May your Kingdom come soon.

May your will be done on earth, as it is in heaven.

Give us today the food we need, and forgive us our sins, as we have forgiven those who sin against us.

And don't let us yield to temptation, but rescue us from the evil one.

For yours is the kingdom and the power and the glory forever. Amen

So far, the prayer has been acknowledging the reality of God and his posture towards us, his existence within a context that is beyond the mess and struggle that we know, and his ability to not be corrupted by the horrors of this world. For most Christians - for most people - who have a picture of God this part of the prayer is easy to understand. A holy or otherworldy God who exists in heaven somewhere fits with what many conceive about God.

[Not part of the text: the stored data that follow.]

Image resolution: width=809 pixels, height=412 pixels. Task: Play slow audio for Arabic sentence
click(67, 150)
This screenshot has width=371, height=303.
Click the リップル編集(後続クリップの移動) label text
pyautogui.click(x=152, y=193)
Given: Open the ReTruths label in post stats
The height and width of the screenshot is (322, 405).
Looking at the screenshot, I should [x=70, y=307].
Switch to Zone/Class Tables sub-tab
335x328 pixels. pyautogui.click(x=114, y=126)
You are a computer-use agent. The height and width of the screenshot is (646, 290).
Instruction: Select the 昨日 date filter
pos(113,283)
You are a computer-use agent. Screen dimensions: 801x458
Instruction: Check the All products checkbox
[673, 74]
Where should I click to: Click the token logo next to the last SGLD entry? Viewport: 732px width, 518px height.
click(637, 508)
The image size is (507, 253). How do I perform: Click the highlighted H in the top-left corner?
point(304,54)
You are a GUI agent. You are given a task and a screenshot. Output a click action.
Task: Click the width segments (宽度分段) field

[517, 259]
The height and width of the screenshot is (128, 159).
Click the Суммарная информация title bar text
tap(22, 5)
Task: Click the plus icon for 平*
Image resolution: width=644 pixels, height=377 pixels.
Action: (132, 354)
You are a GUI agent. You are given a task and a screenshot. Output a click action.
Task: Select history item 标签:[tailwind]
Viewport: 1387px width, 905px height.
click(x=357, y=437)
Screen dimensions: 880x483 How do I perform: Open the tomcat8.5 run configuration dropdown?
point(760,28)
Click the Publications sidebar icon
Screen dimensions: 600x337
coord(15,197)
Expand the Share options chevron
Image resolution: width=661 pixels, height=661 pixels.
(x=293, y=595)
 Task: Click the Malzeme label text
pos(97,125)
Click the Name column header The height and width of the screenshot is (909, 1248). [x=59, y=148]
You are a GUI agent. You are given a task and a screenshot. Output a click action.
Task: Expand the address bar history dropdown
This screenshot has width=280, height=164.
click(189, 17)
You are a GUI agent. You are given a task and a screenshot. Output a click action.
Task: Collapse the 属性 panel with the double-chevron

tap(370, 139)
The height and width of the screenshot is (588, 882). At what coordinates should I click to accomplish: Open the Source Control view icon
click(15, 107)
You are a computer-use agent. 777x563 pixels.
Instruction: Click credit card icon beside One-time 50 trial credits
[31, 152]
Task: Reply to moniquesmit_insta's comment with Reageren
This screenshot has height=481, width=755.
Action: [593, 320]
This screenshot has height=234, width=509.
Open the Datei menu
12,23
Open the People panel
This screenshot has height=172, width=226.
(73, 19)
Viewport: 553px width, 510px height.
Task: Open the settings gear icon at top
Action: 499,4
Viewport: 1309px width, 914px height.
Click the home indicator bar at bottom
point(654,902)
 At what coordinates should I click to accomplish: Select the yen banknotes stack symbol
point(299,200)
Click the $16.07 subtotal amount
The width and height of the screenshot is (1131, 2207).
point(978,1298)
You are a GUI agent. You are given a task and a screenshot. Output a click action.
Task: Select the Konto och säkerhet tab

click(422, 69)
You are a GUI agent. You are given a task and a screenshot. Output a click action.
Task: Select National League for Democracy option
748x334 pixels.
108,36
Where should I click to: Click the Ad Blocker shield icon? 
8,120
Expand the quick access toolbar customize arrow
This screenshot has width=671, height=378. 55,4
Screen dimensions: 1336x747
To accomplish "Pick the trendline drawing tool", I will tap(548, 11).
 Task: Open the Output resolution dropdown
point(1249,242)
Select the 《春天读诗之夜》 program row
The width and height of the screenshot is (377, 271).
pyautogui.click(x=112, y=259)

But the next line really begins to draw us into the kingdom reality Jesus came to offer. This is really what is on God's heart.

May your kingdom come soon.

Many people live their lives longing for the hope of escaping this world. Many well-meaning preachers and songwriters have offered this as the hope of the gospel. (Think about the old gospel song that claimed, "This world is not my home, I'm just a passin' through. My treasures are laid up somewhere beyond the blue.") But that is not the hope scripture lays out for his people.

With this prayer we are invited to imagine a much more beautiful future. One that aligns with scripture from the beginning of Genesis 1 (when humanity is created with the role and responsibility of living within and caring for the rest of creation) and the end of Revelation (when 'God’s dwelling place is now among the people, and he will dwell with them.'). The prayer is for the dwelling place of God to come among us.

Jesus did not come to take us away from earth to get to heaven. He came bringing the kingdom/the dwelling place of God/heaven to us. It is already here. It just isn't fully here yet. And so we pray, "May kingdom come soon!"

We call out for the realities of God and heaven which we identify in the first sentence to become the realities we experience and live within here on earth. Soon. (Now!)

As we walk through the mess we do so with this longing and this prayer. Not to escape the struggle, but to see it transformed into heaven. For me, that changes how I view the struggles and those within it. I don't want to push people away. I want to draw people into this radically reimagined way of living and being in deep connection with our Father who is in heaven.

Let us look for and pray for this as we move through this week.